I have seen a ton of movies in my 22 years, but there has never truly been one that has stuck in my mind longer than a half hour, and not one that made me feel compelled to write. Tonight, just because, Shaun and I watched United 93. I'm glad I saw it for a number of reasons.
9/11 will always be a black mark on the history of our country, not one to be ever remembered fondly. It was a day that may have saved us though. I was too young to really understand what was happening, I was only 11. I could never have fathomed the social and political implications of a thing like this. There was no understanding for a kid in that situation. It looked bad, that was all we knew as kids because we were home watching it on television.
Now, the older we get the more it can be appreciated when we relive the moments. I think the thing that strikes me the most is how angry we became as a country. You don't think of a country as a solitary unit, but in this case that is exactly what we got. It didn't matter if you were from New York City or from California, you were shocked, shaken, and pissed.
It mobilized us as a country to realize that we were "one". That our state's borders didn't need to keep us separated. While many will look at 9/11 as the event that made us socially aware and able to come together; I see it in other ways too.
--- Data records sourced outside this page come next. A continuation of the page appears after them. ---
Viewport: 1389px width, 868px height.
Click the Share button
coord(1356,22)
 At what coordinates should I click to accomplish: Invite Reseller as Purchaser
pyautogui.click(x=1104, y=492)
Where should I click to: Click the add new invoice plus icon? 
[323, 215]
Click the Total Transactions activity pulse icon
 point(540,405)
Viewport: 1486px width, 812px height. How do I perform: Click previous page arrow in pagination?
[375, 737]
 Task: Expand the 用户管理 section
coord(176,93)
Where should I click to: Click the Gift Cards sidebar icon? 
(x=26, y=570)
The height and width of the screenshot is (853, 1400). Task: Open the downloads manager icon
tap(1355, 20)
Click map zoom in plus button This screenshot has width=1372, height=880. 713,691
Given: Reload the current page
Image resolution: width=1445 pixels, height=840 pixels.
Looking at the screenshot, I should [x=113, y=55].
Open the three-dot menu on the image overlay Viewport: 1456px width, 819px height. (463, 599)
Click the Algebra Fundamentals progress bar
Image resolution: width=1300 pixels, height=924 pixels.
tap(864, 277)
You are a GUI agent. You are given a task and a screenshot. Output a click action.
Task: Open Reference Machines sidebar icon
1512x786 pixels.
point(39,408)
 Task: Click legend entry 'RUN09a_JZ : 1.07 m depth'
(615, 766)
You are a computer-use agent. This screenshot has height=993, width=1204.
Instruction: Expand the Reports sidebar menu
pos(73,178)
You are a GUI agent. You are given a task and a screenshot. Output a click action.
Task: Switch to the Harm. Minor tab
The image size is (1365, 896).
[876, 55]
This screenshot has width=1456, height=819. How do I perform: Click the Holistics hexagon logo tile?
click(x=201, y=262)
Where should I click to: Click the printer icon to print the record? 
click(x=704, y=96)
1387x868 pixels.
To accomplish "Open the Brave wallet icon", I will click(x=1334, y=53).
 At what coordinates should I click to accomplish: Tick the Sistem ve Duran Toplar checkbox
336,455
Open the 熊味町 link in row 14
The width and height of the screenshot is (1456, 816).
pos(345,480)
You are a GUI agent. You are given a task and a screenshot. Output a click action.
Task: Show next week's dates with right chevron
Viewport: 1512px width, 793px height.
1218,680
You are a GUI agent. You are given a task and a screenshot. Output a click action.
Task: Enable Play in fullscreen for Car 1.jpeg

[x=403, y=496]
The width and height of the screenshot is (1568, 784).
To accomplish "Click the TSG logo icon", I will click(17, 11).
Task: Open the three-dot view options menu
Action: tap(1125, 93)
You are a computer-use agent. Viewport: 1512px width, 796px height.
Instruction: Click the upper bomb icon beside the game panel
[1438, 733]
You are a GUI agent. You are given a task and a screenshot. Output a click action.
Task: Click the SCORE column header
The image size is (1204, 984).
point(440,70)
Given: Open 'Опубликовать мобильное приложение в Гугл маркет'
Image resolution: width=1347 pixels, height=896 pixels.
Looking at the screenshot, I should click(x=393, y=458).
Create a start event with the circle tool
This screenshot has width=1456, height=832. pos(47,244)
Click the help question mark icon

I think in some ways it has made the United States government turn for the better. Granted, we are not looking so great right now...but that is due to a number of other issues. However, we got stricter which believe it or not, is something I think we needed at that point. If we had continued on our, "we are the best and strongest country in the world parade", for much longer I think we'd be in a far worse place than we are currently. We were arrogant, we felt like we couldn't be touched, and when in fact we were proven wrong, it may have brought us a certain humility that we had been lacking.
In my own opinion we are hearing more about charity, and other country's major problems and how there are people out there finding a solution much more than we ever used to. It may never be enough, but we have become more sympathetic to others in and out of our country.
I feel this even just tonight, as I watched the Rachel Maddow Show, and they were commenting on the politicization of the shooting in Colorado. They said not to politicize it event, it wouldn't be right. Ezra Klein spoke about how we as a country are mourning the event, and for a moment I thought, "The people in Colorado should be mourning, not everyone else." My thought process being, it happened to a relatively small community not everyone. But then I thought, of course we'd all be mourning. Not because we lost someone, but because once again there was a flaw in the system and we were showing strength, not weakness.
We as a country were showing this community that we understand and see that you are hurting and scared and we are here standing behind you. A part of me feels like 9/11 helped us become that country. Would it be better if it never happened? Of course. Then again, if it hadn't of happened where would we be today?